- Your assignment: Set down exactly, from the records below, the line with "Novinky (350, 21)" through the line with "[Facebook] (431, 2514)", and nothing else.

□ □ □ □ □

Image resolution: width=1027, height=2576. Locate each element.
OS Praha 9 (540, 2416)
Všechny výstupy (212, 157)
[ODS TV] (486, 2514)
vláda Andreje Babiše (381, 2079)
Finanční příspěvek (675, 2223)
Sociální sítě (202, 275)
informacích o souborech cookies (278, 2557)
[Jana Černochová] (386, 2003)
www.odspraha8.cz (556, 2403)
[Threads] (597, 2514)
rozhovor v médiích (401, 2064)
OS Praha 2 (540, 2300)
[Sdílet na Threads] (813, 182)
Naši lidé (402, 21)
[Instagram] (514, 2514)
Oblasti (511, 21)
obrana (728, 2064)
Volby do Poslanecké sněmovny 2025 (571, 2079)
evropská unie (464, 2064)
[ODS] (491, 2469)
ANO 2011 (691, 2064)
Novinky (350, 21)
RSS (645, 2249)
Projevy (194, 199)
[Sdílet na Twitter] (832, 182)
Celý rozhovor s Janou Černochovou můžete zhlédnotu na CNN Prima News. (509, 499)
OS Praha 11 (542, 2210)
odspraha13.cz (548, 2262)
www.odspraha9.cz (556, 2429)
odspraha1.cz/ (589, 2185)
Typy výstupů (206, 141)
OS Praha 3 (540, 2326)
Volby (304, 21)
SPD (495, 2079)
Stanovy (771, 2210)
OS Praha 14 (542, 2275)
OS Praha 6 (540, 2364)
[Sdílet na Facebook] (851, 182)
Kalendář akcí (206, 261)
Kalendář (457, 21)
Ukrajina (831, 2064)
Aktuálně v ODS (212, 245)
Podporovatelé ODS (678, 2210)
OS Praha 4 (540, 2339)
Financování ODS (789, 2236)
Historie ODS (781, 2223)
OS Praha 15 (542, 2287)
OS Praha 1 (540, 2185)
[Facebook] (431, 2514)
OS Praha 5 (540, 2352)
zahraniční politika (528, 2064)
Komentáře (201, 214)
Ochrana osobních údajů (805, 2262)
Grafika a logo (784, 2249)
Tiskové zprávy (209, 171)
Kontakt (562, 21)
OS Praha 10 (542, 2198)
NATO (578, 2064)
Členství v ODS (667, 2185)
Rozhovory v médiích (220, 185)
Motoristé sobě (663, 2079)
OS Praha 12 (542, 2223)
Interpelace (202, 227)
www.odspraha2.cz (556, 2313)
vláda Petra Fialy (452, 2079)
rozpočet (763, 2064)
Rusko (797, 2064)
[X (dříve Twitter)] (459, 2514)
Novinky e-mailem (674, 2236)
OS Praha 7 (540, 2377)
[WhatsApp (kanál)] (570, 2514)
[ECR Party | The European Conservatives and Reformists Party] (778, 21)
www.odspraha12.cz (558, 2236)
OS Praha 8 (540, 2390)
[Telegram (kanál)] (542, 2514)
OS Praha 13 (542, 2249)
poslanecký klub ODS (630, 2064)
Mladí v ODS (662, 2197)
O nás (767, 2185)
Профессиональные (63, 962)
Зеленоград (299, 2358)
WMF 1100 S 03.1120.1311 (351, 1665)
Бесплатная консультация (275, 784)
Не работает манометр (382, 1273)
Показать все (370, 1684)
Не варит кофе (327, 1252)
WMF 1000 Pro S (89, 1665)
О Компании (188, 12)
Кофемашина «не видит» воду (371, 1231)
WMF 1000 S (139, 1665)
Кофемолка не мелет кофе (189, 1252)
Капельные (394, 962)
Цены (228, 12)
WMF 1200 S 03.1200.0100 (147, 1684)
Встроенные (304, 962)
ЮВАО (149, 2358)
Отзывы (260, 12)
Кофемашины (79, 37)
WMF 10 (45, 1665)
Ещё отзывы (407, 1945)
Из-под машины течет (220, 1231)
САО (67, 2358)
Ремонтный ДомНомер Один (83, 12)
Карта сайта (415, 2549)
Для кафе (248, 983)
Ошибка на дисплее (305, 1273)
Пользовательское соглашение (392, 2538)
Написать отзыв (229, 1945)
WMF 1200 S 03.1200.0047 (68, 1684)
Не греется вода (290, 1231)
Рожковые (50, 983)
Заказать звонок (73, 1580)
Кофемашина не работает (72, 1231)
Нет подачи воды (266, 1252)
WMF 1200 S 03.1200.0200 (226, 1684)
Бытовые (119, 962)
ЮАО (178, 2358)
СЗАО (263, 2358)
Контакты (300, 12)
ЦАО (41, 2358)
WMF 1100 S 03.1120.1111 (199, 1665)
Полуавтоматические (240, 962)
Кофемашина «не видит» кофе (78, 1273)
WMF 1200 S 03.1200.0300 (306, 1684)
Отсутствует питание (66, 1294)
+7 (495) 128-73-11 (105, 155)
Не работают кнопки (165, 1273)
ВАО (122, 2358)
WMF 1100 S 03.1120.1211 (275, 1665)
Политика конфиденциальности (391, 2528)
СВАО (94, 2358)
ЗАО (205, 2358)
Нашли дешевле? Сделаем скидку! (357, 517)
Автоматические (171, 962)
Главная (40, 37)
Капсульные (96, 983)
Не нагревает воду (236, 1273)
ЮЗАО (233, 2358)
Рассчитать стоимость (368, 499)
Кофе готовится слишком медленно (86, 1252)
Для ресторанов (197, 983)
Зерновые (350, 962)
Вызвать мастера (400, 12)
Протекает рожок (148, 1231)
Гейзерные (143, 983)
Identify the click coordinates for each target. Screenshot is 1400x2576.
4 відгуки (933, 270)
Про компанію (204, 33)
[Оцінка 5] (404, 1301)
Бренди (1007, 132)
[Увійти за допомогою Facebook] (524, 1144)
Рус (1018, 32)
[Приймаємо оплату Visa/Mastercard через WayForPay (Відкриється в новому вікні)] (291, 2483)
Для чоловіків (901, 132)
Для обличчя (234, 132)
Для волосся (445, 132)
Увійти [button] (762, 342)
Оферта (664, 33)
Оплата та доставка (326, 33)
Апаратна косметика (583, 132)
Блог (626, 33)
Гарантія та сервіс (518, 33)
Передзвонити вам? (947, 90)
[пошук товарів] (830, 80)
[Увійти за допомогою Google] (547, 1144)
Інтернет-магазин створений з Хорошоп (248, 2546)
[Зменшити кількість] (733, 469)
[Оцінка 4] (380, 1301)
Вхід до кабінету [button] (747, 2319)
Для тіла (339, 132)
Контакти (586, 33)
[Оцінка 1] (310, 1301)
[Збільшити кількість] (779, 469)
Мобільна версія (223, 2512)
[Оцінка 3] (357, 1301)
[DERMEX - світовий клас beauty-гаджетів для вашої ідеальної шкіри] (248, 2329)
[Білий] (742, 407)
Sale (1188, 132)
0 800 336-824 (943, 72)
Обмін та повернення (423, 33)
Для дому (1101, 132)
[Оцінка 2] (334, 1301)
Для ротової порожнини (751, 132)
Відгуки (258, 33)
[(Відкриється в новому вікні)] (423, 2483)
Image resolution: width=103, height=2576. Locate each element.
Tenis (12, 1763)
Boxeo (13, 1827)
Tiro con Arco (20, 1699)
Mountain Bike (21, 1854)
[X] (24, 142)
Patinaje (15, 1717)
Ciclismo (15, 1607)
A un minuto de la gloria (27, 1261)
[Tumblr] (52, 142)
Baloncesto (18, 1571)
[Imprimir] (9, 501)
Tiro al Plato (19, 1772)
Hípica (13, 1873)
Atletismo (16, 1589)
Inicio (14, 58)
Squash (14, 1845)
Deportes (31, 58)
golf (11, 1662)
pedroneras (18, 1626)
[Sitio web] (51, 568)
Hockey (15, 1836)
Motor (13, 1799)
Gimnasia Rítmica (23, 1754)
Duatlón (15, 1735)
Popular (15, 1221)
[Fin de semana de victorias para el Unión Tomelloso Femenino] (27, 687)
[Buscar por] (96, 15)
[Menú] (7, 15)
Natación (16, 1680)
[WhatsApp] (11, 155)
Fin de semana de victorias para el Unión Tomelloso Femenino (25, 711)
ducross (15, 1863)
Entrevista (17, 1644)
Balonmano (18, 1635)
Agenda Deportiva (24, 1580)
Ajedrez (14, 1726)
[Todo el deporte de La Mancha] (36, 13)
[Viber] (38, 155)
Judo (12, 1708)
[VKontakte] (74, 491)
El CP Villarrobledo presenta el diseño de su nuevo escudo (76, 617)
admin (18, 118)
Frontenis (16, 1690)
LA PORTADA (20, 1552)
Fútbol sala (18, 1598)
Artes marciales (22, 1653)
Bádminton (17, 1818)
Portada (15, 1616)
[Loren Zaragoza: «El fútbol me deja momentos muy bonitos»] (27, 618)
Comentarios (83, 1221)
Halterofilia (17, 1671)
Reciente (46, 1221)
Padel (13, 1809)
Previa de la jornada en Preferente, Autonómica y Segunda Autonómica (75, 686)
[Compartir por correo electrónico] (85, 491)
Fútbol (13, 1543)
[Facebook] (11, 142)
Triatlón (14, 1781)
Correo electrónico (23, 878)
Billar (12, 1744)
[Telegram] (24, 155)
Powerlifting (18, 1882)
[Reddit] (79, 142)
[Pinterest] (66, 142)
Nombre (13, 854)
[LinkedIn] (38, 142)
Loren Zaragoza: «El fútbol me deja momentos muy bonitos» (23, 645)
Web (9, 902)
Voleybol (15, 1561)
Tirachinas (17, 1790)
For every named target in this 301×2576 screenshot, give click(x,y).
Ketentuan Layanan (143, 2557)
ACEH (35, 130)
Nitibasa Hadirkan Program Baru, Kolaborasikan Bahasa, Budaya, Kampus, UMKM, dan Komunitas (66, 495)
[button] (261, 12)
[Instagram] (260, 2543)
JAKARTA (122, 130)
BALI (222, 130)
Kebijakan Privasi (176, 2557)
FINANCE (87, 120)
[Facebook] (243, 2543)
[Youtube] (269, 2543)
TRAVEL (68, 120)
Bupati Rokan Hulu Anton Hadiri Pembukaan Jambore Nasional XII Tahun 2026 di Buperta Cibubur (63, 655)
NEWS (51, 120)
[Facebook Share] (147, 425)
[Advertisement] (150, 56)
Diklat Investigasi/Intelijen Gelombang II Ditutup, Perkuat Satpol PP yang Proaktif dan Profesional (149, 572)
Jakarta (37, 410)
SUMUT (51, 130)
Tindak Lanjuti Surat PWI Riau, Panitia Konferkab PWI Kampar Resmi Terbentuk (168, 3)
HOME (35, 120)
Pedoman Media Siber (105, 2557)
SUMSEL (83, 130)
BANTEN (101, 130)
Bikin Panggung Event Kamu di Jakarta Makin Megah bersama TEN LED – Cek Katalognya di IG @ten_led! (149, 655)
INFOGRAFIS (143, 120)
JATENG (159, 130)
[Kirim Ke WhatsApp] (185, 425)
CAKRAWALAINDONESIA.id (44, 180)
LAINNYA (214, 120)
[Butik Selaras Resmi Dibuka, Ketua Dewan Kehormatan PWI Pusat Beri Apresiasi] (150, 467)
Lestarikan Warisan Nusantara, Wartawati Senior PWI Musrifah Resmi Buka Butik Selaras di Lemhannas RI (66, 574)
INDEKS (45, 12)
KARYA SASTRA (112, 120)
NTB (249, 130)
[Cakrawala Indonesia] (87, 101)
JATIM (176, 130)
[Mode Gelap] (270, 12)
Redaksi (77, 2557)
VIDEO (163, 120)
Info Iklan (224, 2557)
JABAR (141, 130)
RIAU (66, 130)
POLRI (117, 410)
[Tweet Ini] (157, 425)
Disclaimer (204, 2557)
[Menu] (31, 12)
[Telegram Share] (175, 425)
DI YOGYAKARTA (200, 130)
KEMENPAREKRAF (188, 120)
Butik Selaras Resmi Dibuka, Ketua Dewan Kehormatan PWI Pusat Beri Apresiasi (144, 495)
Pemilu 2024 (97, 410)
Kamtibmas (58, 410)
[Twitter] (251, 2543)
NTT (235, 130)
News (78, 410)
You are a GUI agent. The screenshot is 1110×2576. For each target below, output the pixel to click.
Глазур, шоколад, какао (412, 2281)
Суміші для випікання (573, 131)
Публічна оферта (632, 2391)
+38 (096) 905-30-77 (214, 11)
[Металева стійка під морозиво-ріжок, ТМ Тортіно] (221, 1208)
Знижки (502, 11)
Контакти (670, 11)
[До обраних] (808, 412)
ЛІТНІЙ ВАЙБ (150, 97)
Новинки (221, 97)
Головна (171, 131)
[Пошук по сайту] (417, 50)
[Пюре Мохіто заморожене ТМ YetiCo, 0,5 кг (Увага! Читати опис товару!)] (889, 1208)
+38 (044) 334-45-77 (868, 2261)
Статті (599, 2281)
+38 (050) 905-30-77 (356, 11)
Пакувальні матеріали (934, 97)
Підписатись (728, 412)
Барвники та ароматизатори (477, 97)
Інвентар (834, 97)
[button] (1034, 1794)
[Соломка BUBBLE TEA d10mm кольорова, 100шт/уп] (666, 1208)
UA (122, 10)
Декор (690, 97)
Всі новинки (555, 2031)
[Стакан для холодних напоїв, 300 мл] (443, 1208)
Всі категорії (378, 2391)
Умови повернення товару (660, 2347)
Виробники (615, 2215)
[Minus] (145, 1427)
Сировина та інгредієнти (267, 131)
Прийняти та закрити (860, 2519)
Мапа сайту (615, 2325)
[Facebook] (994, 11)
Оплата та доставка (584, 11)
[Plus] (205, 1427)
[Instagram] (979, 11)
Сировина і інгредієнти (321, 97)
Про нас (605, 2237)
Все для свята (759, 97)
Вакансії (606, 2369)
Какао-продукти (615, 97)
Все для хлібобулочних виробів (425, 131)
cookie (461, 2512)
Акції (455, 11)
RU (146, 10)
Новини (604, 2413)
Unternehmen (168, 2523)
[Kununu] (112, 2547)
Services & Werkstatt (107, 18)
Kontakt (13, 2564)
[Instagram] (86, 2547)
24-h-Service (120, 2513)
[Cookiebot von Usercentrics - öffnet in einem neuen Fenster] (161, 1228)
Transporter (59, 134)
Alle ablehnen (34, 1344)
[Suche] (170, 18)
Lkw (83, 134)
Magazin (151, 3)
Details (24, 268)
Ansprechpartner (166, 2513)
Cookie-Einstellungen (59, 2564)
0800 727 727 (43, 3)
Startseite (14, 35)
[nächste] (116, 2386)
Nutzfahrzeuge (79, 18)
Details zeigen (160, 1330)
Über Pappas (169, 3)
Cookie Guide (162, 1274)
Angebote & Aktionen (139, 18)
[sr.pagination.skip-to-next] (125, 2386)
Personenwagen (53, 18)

□ □ □ □ □

- Written reply:
Novinky (350, 21)
RSS (645, 2249)
Projevy (194, 199)
[Sdílet na Twitter] (832, 182)
Celý rozhovor s Janou Černochovou můžete zhlédnotu na CNN Prima News. (509, 499)
OS Praha 11 (542, 2210)
odspraha13.cz (548, 2262)
www.odspraha9.cz (556, 2429)
odspraha1.cz/ (589, 2185)
Typy výstupů (206, 141)
OS Praha 3 (540, 2326)
Volby (304, 21)
SPD (495, 2079)
Stanovy (771, 2210)
OS Praha 14 (542, 2275)
OS Praha 6 (540, 2364)
[Sdílet na Facebook] (851, 182)
Kalendář akcí (206, 261)
Kalendář (457, 21)
Ukrajina (831, 2064)
Aktuálně v ODS (212, 245)
Podporovatelé ODS (678, 2210)
OS Praha 4 (540, 2339)
Financování ODS (789, 2236)
Historie ODS (781, 2223)
OS Praha 15 (542, 2287)
OS Praha 1 (540, 2185)
[Facebook] (431, 2514)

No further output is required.